107 business finance Flashcards
what is retained profit
this is money that is kept from previous years profits rather than given to the owners of the shareholders . this will provide an liquidity buffer(flow of cash that comes in and out) and potential funds for growth
what is working captital
this is the money used to pay all of a business’ short term expenses (paid within a year ). working capital is used to buy stock , pay off short term debt and cover day-to-day costs .
how can working capital finance be obtained
-by reducing their trade credit period (arrangement to buy good/services without making immediate cash or cheque payments) , they can collect debts more efficiently, and recheck money from customers more quickly
-reducing stock holdings is another way to release finance
what is sale of assets
-this is when an established or large business sells assets that are no longer requires,such as buildings or machinery. the business can then reinvest this money by buying new bigger assets or paying for advertising campaigns
what is a bank loan
-a bank loan is money lent to a business by the bank which is repaid over a set period of time (perhaps 3-5 years ), with interest ( the price you pay to borrow money)
-the interest rate is usually fixed. this ensures that the company knows ahead of time what it’s interest costs will be and his much it needs to pay back each month
-security , if available, will be in the form of property , offering security makes it easier to get funding and reduces interest rates charged
what is trade credit
this is an interest free way to raise finance . businesses buy items such as fuel and raw materials and pay for them at a later date . the credit period is usually between 30-90 days
what is debt factoring
-a method of turning invoices into cash , (an invoice is a document that is used to record the sakes of goods and services from one party to another) . banks and other financial organisations offer factoring services ,which pay a proportion of the value of an invoice (80-85%) when the invoice is issued . the balance, minus the fee, is paid to the business when the invoice is paid.

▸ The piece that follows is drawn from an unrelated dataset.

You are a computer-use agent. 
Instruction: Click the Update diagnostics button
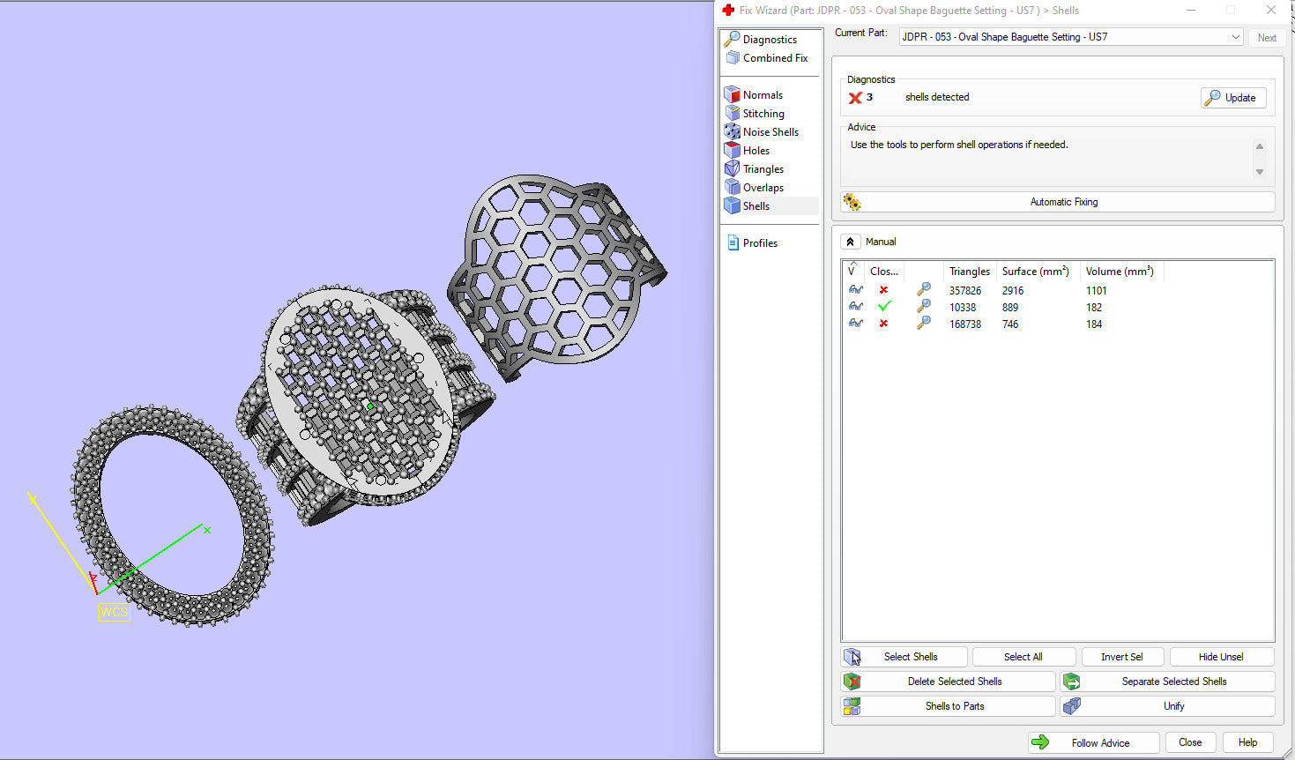(x=1233, y=98)
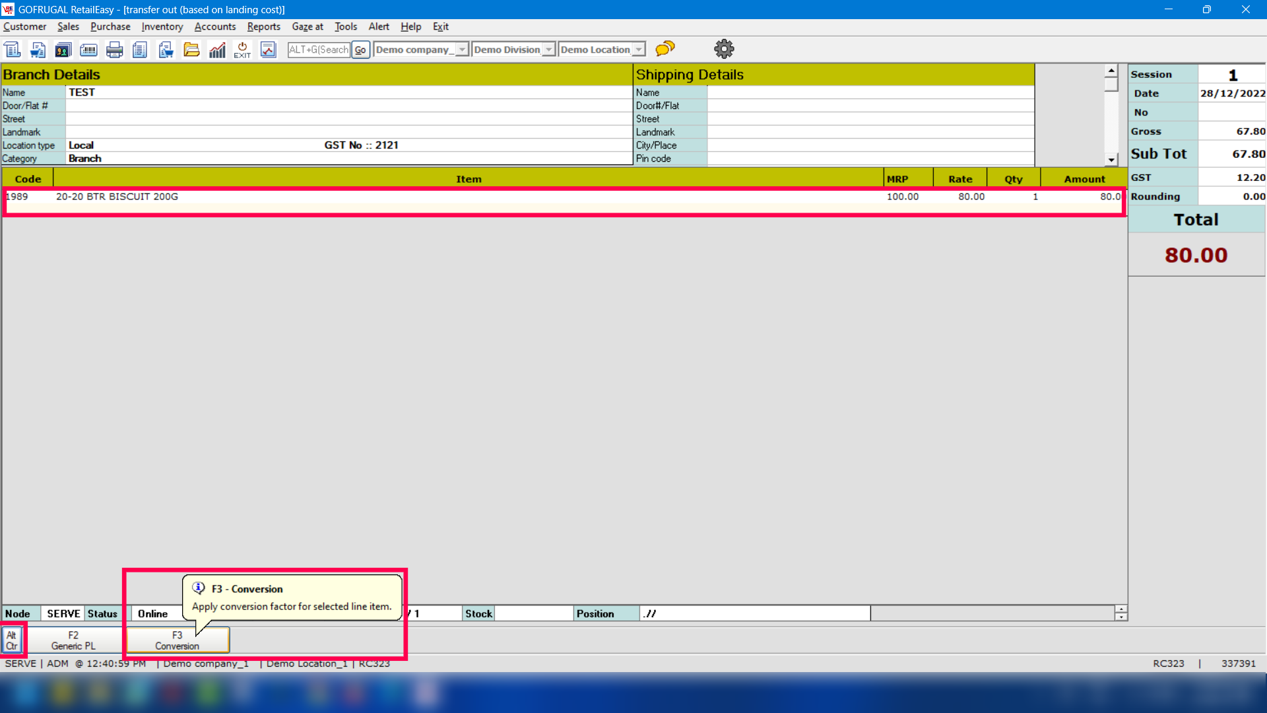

-they do this to gain access to cash right away rather than waiting at least 28 days to be paid the full amount
what is an overdraft
it is the facility to withdraw more from an account than is in the bank account , resulting in a negative balance. business often depend upon authorised overdrafts to provide a working capital.
what is commercial mortgages
-if a business owns a property a commercial mortgage may be available. with a commercial mortgage , the property is used as security against the loan and the loan can be as much as 60 or 70% of the value of the property.
-because security is being offered, interest rates will be lower . payments are made monthly for the term of the mortgage.
-failure to make repayments will lead to the property being repossessed , they may run for 10-15 years
what is share capital
-a long term method of proving funds for growth is to sell shares . shares represent ownership of a company, when an individual buys shares in your company , they become one of its owners.
-the business may move from being partnership/sole trader to becoming a limited company
-the new shareholders can invest capital for growth
-a form of permanent capital-does not need to be repaid
what is venture capatalist
-they are professional investors who can invest large amounts of capital into small-medium sized business (growing businesses). venture capitalists will not only take a shareholding , they will expect to be fully involved in running the business
-they will appoint managers and advisors to help generate success and skills , allowing the business to grow at a speed that was previously impossible
what is government assistance
this is money provided by the government to support a business
what is hire purchase
a method of gaining the use of capital goods whist paying a monthly fee. hire purchase is where a business acquires an asset by paying a hire charge and a payment towards the purchase over a period of time . at the end of the hire purchase period the business will own the asset
what is leasing
a method of gaining the use of capital goods whilst paying a monthly fee. leasing is similar to renting equipment eg. photocopiers. the business pays a regular amount for a period of time , but the item belongs to the leasing company
what is sale and leaseback
involves the business selling assets to a finance company and then leasing the asset back. this method of raising finance means that the capital that is produced can be reinvesting into growing small-medium sized businesses.